**Stated goal:**
Reproduce the items verbatim from the line with "Open the Journald Log toolbar icon" up to and including the last line of the items, omitting the pictures.

Screen grounding examples:
######

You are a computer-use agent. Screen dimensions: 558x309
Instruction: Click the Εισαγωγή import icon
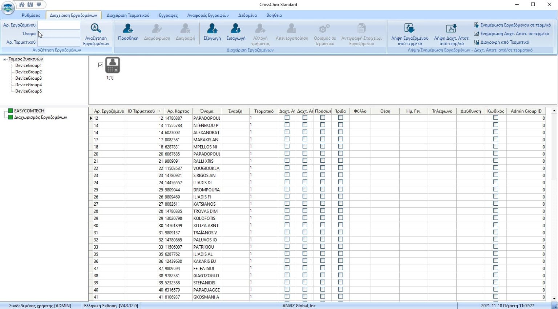[236, 29]
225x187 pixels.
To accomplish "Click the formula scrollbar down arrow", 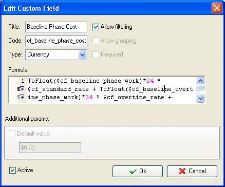I will (200, 99).
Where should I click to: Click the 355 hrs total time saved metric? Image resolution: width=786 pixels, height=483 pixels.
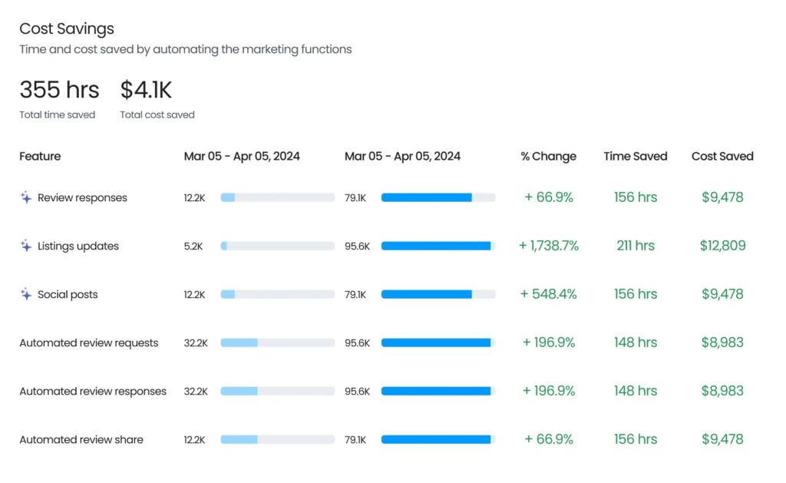click(x=59, y=89)
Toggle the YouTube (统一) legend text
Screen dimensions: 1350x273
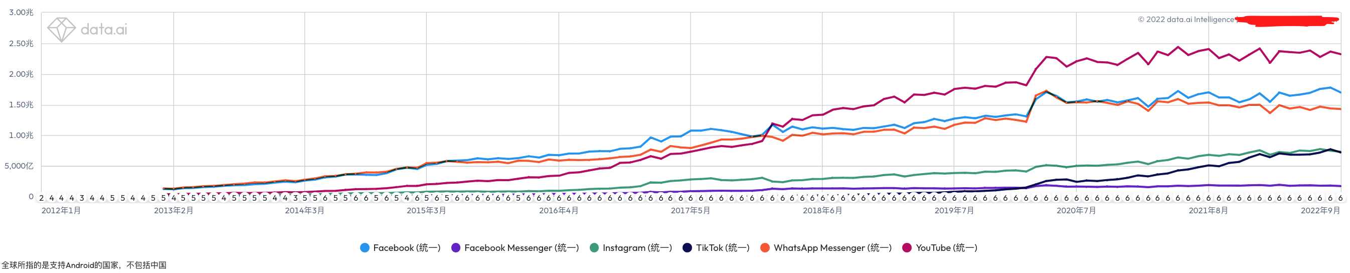946,248
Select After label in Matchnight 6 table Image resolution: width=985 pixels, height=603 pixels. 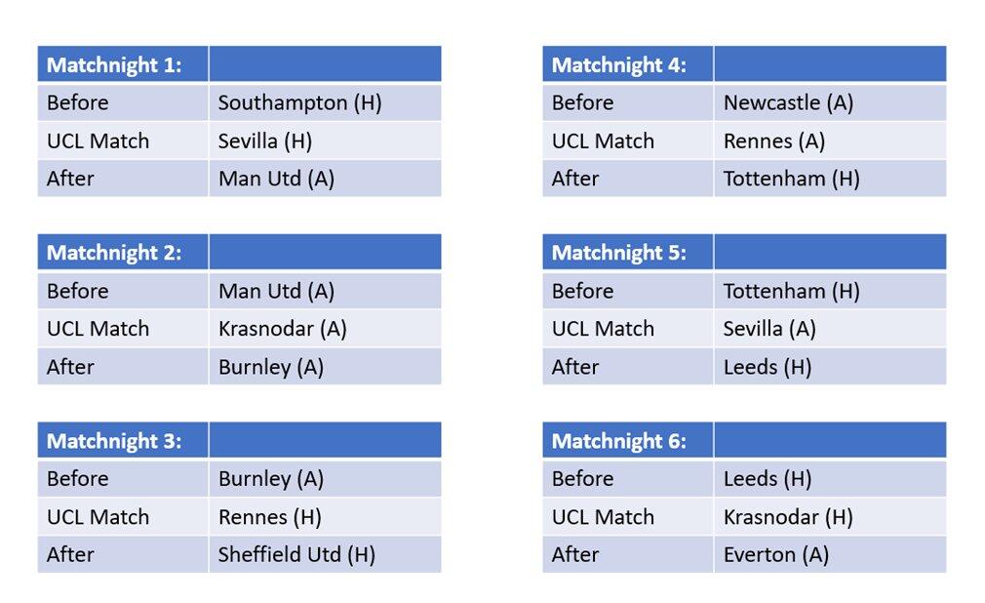(575, 554)
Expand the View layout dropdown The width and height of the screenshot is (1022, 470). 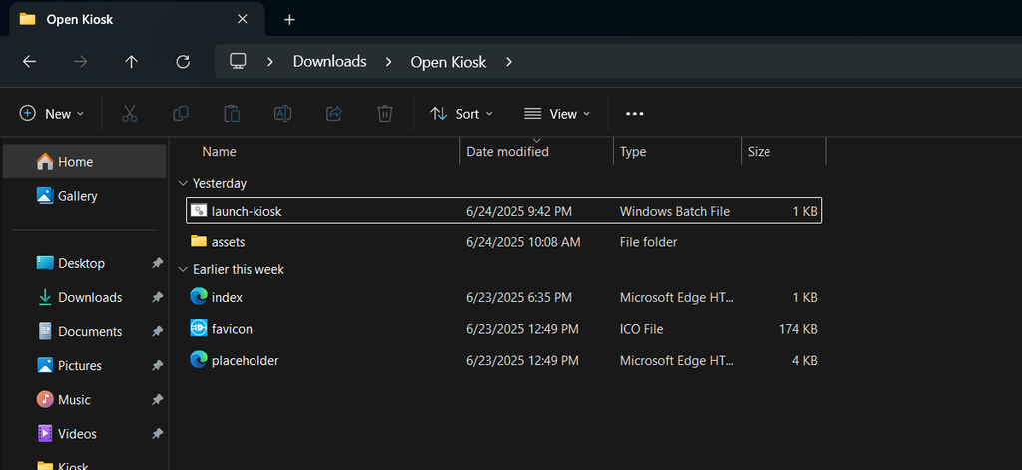[x=557, y=114]
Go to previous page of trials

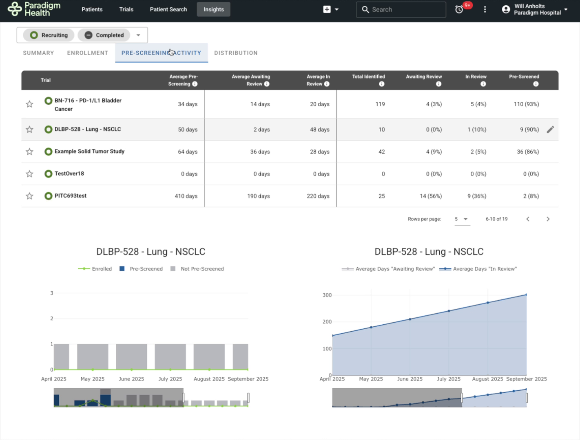pyautogui.click(x=528, y=219)
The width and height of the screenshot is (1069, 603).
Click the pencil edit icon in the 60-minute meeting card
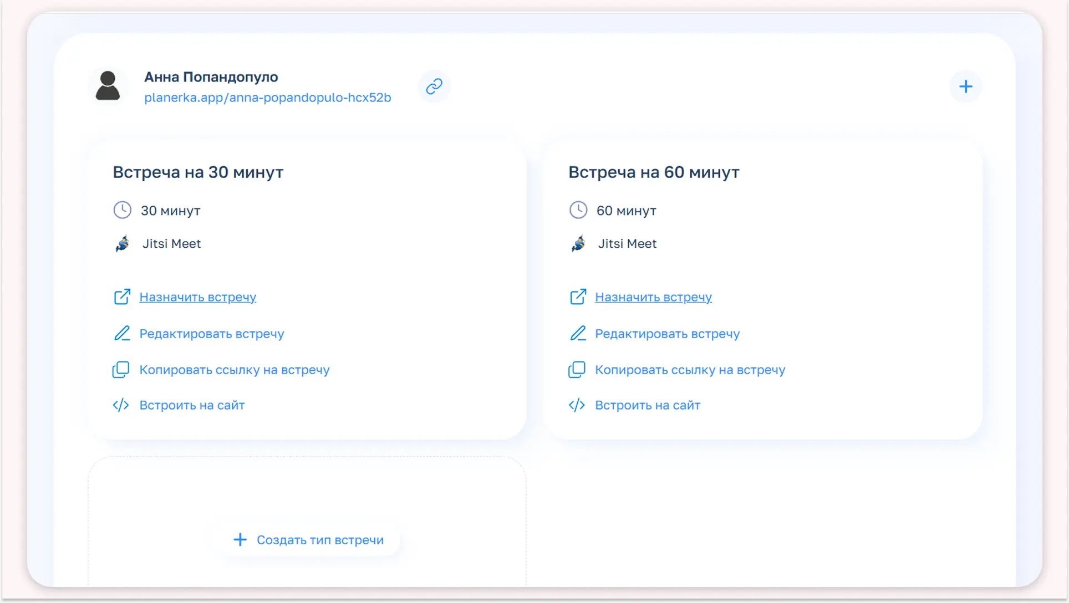(578, 334)

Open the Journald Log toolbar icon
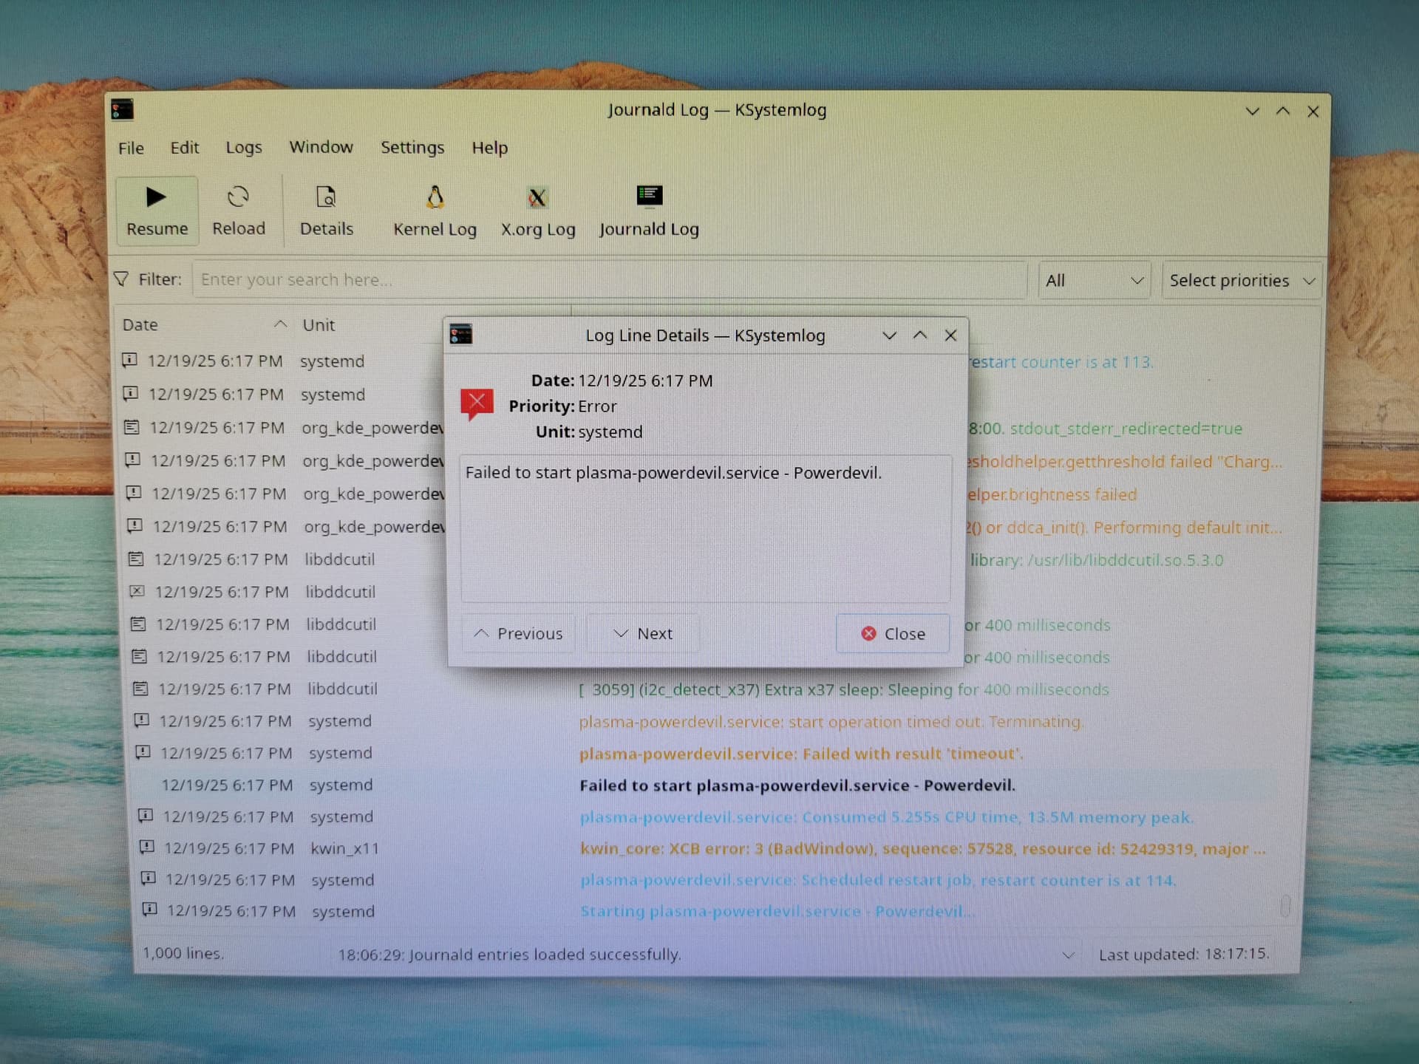[649, 196]
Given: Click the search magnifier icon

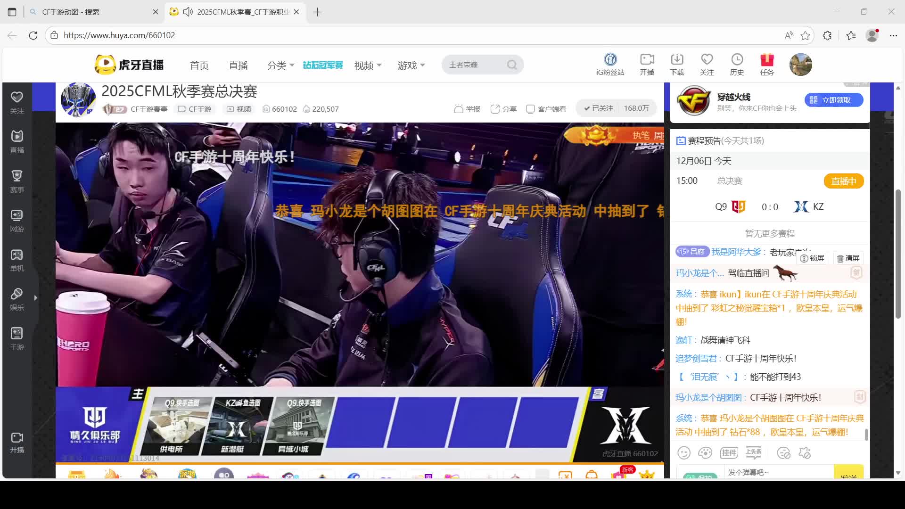Looking at the screenshot, I should (x=512, y=65).
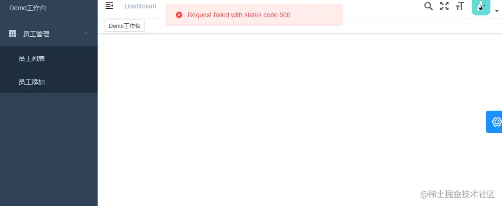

######

**Exercise output:**
Open the Journald Log toolbar icon
[649, 196]
Given: Click the search magnifier icon

Looking at the screenshot, I should (x=512, y=65).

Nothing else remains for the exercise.